**ASSIGNED TASK**
Copy the entries that follow, exactly and completely.

**SUPPLIED DATA**

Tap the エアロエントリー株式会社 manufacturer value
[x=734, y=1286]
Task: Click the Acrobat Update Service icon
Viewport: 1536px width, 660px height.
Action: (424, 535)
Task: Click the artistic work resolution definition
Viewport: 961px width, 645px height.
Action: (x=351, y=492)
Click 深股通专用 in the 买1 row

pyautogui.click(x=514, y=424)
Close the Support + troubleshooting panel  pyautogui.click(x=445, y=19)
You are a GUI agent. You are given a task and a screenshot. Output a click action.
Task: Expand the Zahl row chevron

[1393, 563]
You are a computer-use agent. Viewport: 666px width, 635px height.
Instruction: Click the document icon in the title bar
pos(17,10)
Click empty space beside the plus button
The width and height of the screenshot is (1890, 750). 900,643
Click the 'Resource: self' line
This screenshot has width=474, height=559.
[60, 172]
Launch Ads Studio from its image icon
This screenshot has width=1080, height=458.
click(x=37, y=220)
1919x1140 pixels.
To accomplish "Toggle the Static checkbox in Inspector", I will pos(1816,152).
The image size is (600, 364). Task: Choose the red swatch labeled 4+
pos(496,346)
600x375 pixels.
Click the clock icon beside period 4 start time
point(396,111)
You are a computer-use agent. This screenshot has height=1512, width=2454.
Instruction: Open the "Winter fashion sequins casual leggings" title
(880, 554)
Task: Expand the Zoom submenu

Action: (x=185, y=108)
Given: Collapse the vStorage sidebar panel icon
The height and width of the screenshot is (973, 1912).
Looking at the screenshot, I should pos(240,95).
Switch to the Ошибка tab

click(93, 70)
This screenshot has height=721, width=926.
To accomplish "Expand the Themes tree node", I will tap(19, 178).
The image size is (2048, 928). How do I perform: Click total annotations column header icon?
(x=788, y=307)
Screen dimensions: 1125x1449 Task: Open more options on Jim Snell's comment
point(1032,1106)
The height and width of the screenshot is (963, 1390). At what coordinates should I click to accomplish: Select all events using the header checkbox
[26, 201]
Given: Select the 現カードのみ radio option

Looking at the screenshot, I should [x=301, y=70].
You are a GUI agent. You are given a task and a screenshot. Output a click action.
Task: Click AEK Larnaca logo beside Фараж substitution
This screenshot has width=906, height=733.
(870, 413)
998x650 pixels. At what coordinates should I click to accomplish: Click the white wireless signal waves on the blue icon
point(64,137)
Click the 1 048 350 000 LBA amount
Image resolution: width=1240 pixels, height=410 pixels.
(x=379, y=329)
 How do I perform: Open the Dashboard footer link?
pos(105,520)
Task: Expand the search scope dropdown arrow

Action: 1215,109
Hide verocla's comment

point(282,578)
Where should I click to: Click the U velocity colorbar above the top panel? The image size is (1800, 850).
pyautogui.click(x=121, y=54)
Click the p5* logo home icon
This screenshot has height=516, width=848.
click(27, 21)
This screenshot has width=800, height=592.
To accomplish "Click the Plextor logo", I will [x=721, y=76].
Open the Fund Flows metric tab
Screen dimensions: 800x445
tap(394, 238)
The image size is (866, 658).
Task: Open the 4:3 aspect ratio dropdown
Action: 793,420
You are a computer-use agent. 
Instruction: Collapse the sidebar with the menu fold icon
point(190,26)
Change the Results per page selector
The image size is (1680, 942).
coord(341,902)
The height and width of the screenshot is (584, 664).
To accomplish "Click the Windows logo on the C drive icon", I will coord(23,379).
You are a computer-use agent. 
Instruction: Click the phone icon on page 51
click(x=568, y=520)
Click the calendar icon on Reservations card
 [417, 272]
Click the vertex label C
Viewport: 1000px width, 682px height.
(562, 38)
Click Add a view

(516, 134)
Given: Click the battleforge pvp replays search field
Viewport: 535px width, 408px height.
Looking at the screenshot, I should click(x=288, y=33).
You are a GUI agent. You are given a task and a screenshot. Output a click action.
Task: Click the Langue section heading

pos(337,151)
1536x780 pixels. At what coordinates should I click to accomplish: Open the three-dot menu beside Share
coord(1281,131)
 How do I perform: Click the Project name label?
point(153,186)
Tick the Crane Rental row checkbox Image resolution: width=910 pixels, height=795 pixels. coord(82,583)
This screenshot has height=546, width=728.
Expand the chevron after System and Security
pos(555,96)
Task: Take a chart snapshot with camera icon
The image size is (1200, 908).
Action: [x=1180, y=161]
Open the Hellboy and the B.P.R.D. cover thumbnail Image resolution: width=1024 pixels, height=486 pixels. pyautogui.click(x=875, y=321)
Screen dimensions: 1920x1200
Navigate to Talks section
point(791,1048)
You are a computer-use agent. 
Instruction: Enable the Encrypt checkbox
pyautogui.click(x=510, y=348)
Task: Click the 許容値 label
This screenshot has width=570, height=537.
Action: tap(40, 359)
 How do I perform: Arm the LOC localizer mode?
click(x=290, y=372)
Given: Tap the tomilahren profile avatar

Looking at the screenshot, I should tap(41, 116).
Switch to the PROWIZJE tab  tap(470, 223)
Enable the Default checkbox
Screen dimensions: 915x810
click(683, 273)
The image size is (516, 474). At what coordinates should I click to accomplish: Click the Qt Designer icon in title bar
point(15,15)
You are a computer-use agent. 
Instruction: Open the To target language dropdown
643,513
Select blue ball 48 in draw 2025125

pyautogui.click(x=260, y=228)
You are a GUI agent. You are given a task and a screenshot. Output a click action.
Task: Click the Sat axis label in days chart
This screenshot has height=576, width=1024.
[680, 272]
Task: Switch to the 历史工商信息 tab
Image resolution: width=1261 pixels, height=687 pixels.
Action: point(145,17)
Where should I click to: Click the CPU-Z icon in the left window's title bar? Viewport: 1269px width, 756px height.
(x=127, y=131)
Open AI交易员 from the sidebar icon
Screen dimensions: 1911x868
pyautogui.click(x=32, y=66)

**EXPECTED OUTPUT**
Tap the エアロエントリー株式会社 manufacturer value
[x=734, y=1286]
Task: Click the Acrobat Update Service icon
Viewport: 1536px width, 660px height.
Action: (424, 535)
Task: Click the artistic work resolution definition
Viewport: 961px width, 645px height.
Action: (x=351, y=492)
Click 深股通专用 in the 买1 row

pyautogui.click(x=514, y=424)
Close the Support + troubleshooting panel  pyautogui.click(x=445, y=19)
You are a GUI agent. You are given a task and a screenshot. Output a click action.
Task: Expand the Zahl row chevron

[1393, 563]
You are a computer-use agent. Viewport: 666px width, 635px height.
Instruction: Click the document icon in the title bar
pos(17,10)
Click empty space beside the plus button
The width and height of the screenshot is (1890, 750). 900,643
Click the 'Resource: self' line
This screenshot has width=474, height=559.
[60, 172]
Launch Ads Studio from its image icon
This screenshot has width=1080, height=458.
click(x=37, y=220)
1919x1140 pixels.
To accomplish "Toggle the Static checkbox in Inspector", I will pos(1816,152).
The image size is (600, 364). Task: Choose the red swatch labeled 4+
pos(496,346)
600x375 pixels.
Click the clock icon beside period 4 start time
point(396,111)
You are a computer-use agent. This screenshot has height=1512, width=2454.
Instruction: Open the "Winter fashion sequins casual leggings" title
(880, 554)
Task: Expand the Zoom submenu

Action: (x=185, y=108)
Given: Collapse the vStorage sidebar panel icon
The height and width of the screenshot is (973, 1912).
Looking at the screenshot, I should pos(240,95).
Switch to the Ошибка tab

click(93, 70)
This screenshot has height=721, width=926.
To accomplish "Expand the Themes tree node", I will tap(19, 178).
The image size is (2048, 928). How do I perform: Click total annotations column header icon?
(x=788, y=307)
Screen dimensions: 1125x1449 Task: Open more options on Jim Snell's comment
point(1032,1106)
The height and width of the screenshot is (963, 1390). At what coordinates should I click to accomplish: Select all events using the header checkbox
[26, 201]
Given: Select the 現カードのみ radio option

Looking at the screenshot, I should [x=301, y=70].
You are a GUI agent. You are given a task and a screenshot. Output a click action.
Task: Click AEK Larnaca logo beside Фараж substitution
This screenshot has width=906, height=733.
(870, 413)
998x650 pixels. At what coordinates should I click to accomplish: Click the white wireless signal waves on the blue icon
point(64,137)
Click the 1 048 350 000 LBA amount
Image resolution: width=1240 pixels, height=410 pixels.
(x=379, y=329)
 How do I perform: Open the Dashboard footer link?
pos(105,520)
Task: Expand the search scope dropdown arrow

Action: 1215,109
Hide verocla's comment

point(282,578)
Where should I click to: Click the U velocity colorbar above the top panel? The image size is (1800, 850).
pyautogui.click(x=121, y=54)
Click the p5* logo home icon
This screenshot has height=516, width=848.
click(27, 21)
This screenshot has width=800, height=592.
To accomplish "Click the Plextor logo", I will [x=721, y=76].
Open the Fund Flows metric tab
Screen dimensions: 800x445
tap(394, 238)
The image size is (866, 658).
Task: Open the 4:3 aspect ratio dropdown
Action: 793,420
You are a computer-use agent. 
Instruction: Collapse the sidebar with the menu fold icon
point(190,26)
Change the Results per page selector
The image size is (1680, 942).
coord(341,902)
The height and width of the screenshot is (584, 664).
To accomplish "Click the Windows logo on the C drive icon", I will coord(23,379).
You are a computer-use agent. 
Instruction: Click the phone icon on page 51
click(x=568, y=520)
Click the calendar icon on Reservations card
 [417, 272]
Click the vertex label C
Viewport: 1000px width, 682px height.
(562, 38)
Click Add a view

(516, 134)
Given: Click the battleforge pvp replays search field
Viewport: 535px width, 408px height.
Looking at the screenshot, I should click(x=288, y=33).
You are a GUI agent. You are given a task and a screenshot. Output a click action.
Task: Click the Langue section heading

pos(337,151)
1536x780 pixels. At what coordinates should I click to accomplish: Open the three-dot menu beside Share
coord(1281,131)
 How do I perform: Click the Project name label?
point(153,186)
Tick the Crane Rental row checkbox Image resolution: width=910 pixels, height=795 pixels. coord(82,583)
This screenshot has height=546, width=728.
Expand the chevron after System and Security
pos(555,96)
Task: Take a chart snapshot with camera icon
The image size is (1200, 908).
Action: [x=1180, y=161]
Open the Hellboy and the B.P.R.D. cover thumbnail Image resolution: width=1024 pixels, height=486 pixels. pyautogui.click(x=875, y=321)
Screen dimensions: 1920x1200
Navigate to Talks section
point(791,1048)
You are a computer-use agent. 
Instruction: Enable the Encrypt checkbox
pyautogui.click(x=510, y=348)
Task: Click the 許容値 label
This screenshot has width=570, height=537.
Action: tap(40, 359)
 How do I perform: Arm the LOC localizer mode?
click(x=290, y=372)
Given: Tap the tomilahren profile avatar

Looking at the screenshot, I should tap(41, 116).
Switch to the PROWIZJE tab  tap(470, 223)
Enable the Default checkbox
Screen dimensions: 915x810
click(683, 273)
The image size is (516, 474). At what coordinates should I click to accomplish: Click the Qt Designer icon in title bar
point(15,15)
You are a computer-use agent. 
Instruction: Open the To target language dropdown
643,513
Select blue ball 48 in draw 2025125

pyautogui.click(x=260, y=228)
You are a GUI agent. You are given a task and a screenshot. Output a click action.
Task: Click the Sat axis label in days chart
This screenshot has height=576, width=1024.
[680, 272]
Task: Switch to the 历史工商信息 tab
Image resolution: width=1261 pixels, height=687 pixels.
Action: point(145,17)
Where should I click to: Click the CPU-Z icon in the left window's title bar? Viewport: 1269px width, 756px height.
(x=127, y=131)
Open AI交易员 from the sidebar icon
Screen dimensions: 1911x868
pyautogui.click(x=32, y=66)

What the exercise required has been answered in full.